‘House With a Clock in Its Walls’ leads box office as ‘Fahrenheit 11/9' fails to leave an impression
Of the four new wide releases this weekend, only Universal’s “The House With a Clock In its Walls” managed to place among the top five at the box office.
Amblin Entertainment’s PG-rated fantasy opened in first place in the United States and Canada with $26.8 million, above analysts’ predictions of $18 million to $25 million, according to figures from measurement firm ComScore.
Based on John Bellairs’ book about a boy who moves into a supernatural mansion owned by a mysterious uncle, the film cost an estimated $40 million to make. It earned positive reviews from audiences and critics with a B-plus CinemaScore rating and a 68% “fresh” on review aggregation site Rotten Tomatoes.
The film marks the biggest opening ever for director Eli Roth whose most notable film, “Hostel,” opened with $19 million in 2006.

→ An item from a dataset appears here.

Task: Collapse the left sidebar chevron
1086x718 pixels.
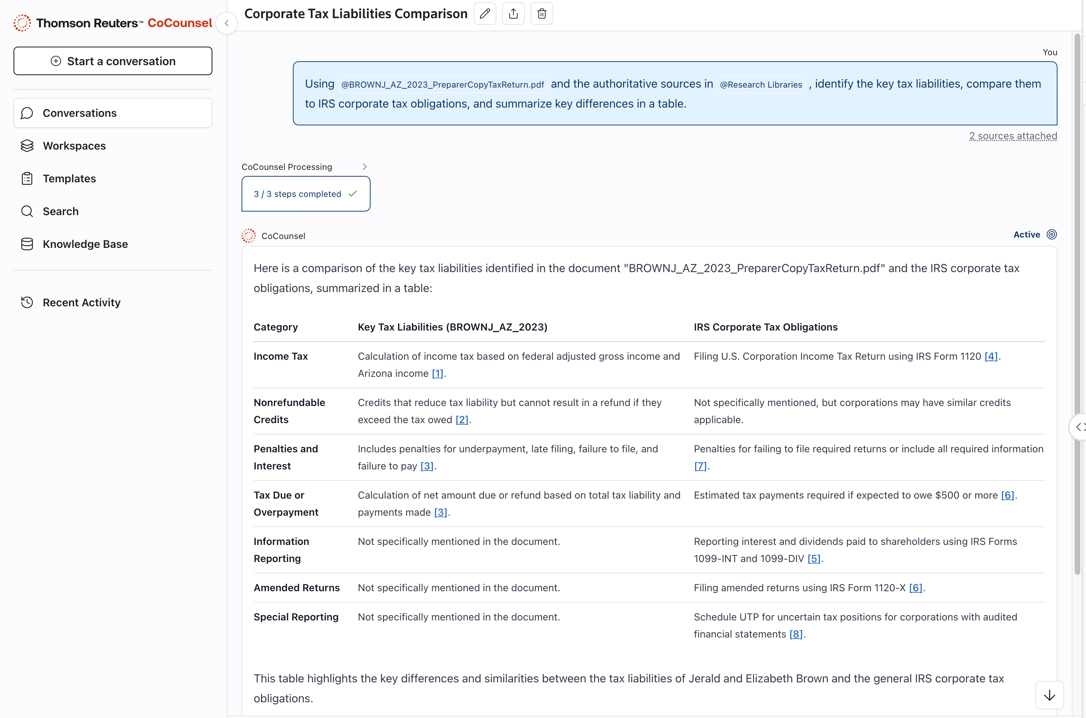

In second place, Lionsgate’s “A Simple Favor” added $10.4 million in its second weekend (a strong hold with just a 35% drop) for a cumulative $32.6 million.
Warner Bros.’ “The Nun” landed at No. 3 in its third weekend, adding $10.2 million to its cumulative $100.9 million in ticket sales.

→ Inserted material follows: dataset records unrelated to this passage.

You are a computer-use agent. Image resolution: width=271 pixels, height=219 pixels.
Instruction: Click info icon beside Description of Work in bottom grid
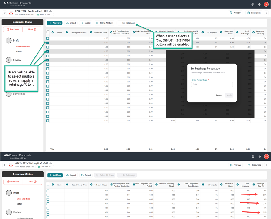pyautogui.click(x=67, y=185)
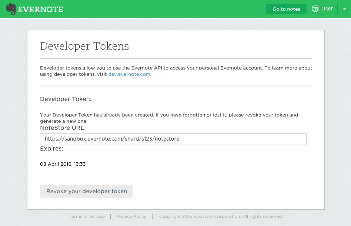Click the token already created message
The width and height of the screenshot is (351, 226).
pyautogui.click(x=169, y=118)
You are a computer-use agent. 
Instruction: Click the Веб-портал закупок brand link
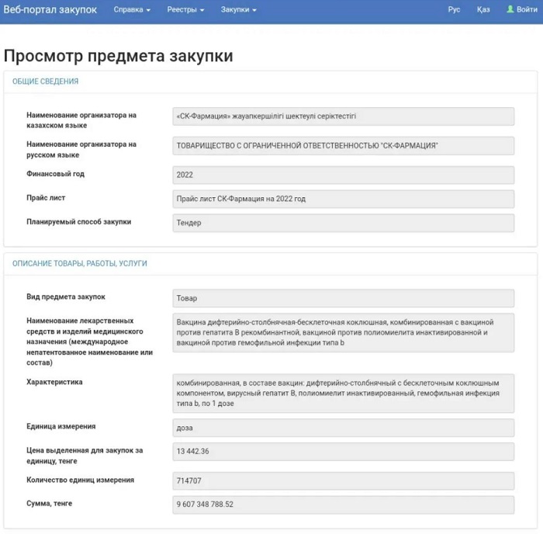tap(50, 9)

At No. 4, Fox’s “The Predator” added $8.7 million in its second weekend, a massive drop of 65%, for a cumulative $40.4 million.

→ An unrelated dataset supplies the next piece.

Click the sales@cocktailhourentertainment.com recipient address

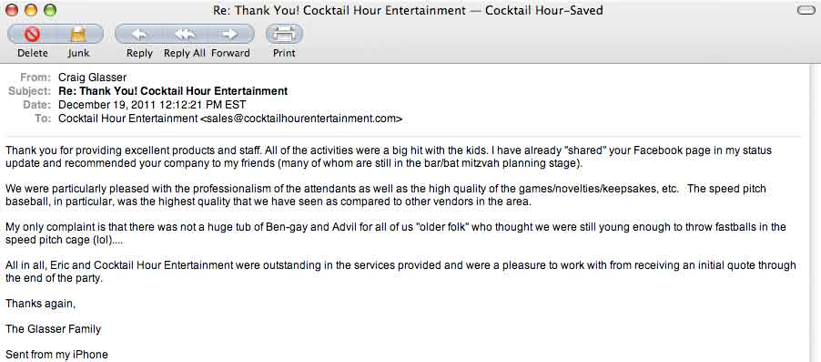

Rounding out the top five, Warner Bros.’ “Crazy Rich Asians” added $6.5 million in its sixth weekend, for a cumulative $159.4 million.
Among the wide releases that underperformed this weekend, all were distributed by studios who don’t typically release on that scale.
First-time distributor Briarcliff’s Michael Moore documentary “Fahrenheit 11/9" landed at No. 8 with $3.1 million, just under analysts’ predictions of $4 million.
An attack on the Trump presidency, the film opened well below Moore’s 2004 anti-George W. Bush polemic “Fahrenheit 9/11,” which opened with $24 million and, with $119 million in domestic receipts, went on to become the highest grossing documentary ever.
The success of the earlier film led to high expectations for “Fahrenheit 11/9,” which were heightened by the film’s release in more than 1,700 theaters. Though it came in just under projections, “Fahrenheit 11/9" is Moore’s second-highest opening ever and a huge result for a documentary.
Amazon Studios opened the drama “Life Itself” with $2.1 million across 2,609 locations, the widest release ever for the studio.
The film, which follows a multigenerational love story, came in well under analysts’ predictions of $4 million to $6 million.
Starring Oscar Isaac and Olivia Wilde and written by Dan Fogelman (creator of the critically acclaimed TV show “This Is Us”), it earned mixed reviews with audiences and critics with a B-plus rating on CinemaScore and a 13% “rotten” rating on Rotten Tomatoes.
Neon’s thriller “Assassination Nation” opened with $1 million in 1,403 theaters, the widest release ever for the 2-year-old studio on an opening weekend. It earned a so-so 65% “fresh” rating on Rotten Tomatoes.
In limited release, Bleecker Street opened “Collette” in four theaters with $156,788, a strong per-screen average of $39,197. The film, which stars Keira Knightley, earned positive reviews from critics with a 92% “fresh” score on Rotten Tomatoes.
Annapurna’s “The Sisters Brothers” also performed with $122,028 across four locations for a per-screen average of $30,507. It earned an 82% “fresh” rating on Rotten Tomatoes.